---------- Selected passage

Would it be on an overpriced, overly fragile body? Yes. The Vyper, as our current best FA choice is overpriced. It was somewhat overpriced, and then they started giving everyone and their uncle av10 fast skimmers at fast attack for quite competitive points costs. It has _nothing _on a landspeeder. I mean, compar a BS 3 vehicle with a shuriken cannon and scatterlaser at 70 points to a bs4 vehicle with assault cannon and heavy bolter at 90 points. Then drool with envy at the thought of being able to take a BS4 Multimelta and heavy flamer for 75 points. We've got nothing on that before you factor in deepstriking or whatever cute stuff they gave landspeeders in the books that came after the BT codex.

If it's fast attack then being able to take any of the artillery weapons and being reasonably costed would be worth it. D-Cannons are in fact quite bad at killing vehicles (a 1/3 chance of a pen whenever you hit is not great, esp with no ap1 due to when the codex was made), but with a pair of twinlinked ones... well, moving and shooting a chincannon plus 2 d-cannons, even with a small blast, would be worth the points they take up if a more reliable weapon wasn't giving up a FOC for it.

Heck, a pair of twinned vibrocannons would be better. a 75% chance to hit with two s5 shots that do multible hits, and two 75% chances at glances against vehicles. Not _good_, but _playable_.


----------



## Stephen_Newman (Jul 14, 2009)

An awesome idea for a tank would be a sort of super d-cannon that uses the same rules but a 36 inch range and the ordance blast template.

--------------------

▶ What to produce
In the forum excerpt about the Vyper, why does the writer consider D-cannons poor at killing vehicles? Answer in one to three sentences.

---------- Recorded data

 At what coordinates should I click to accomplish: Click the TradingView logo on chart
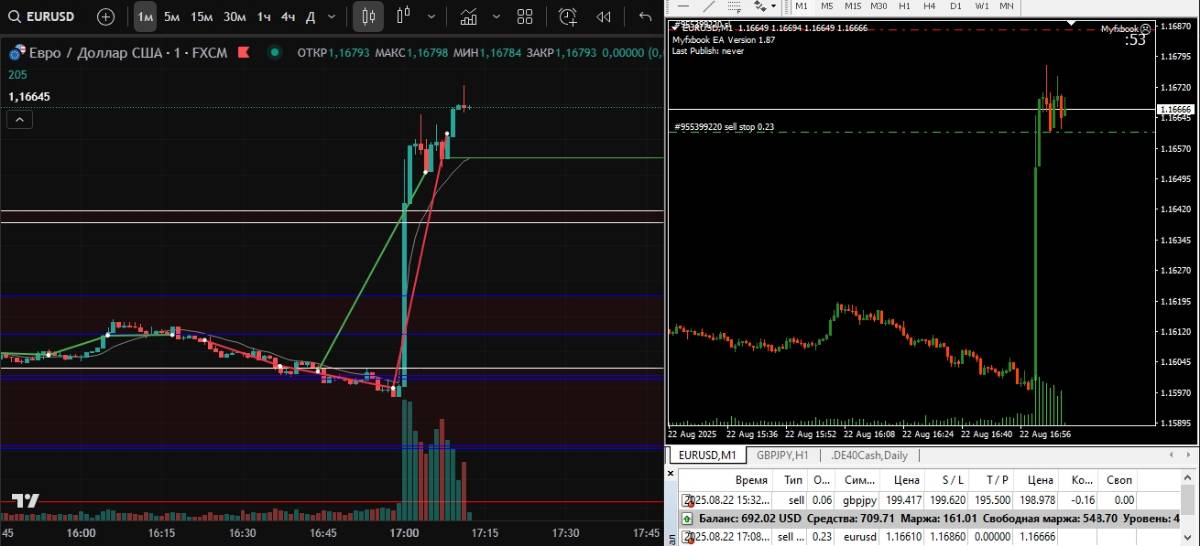point(25,501)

--------------------

▶ Exercise answer
When a D-cannon hits, it has only a one-in-three chance of a penetrating hit. It also lacks AP1 because of when the codex was written.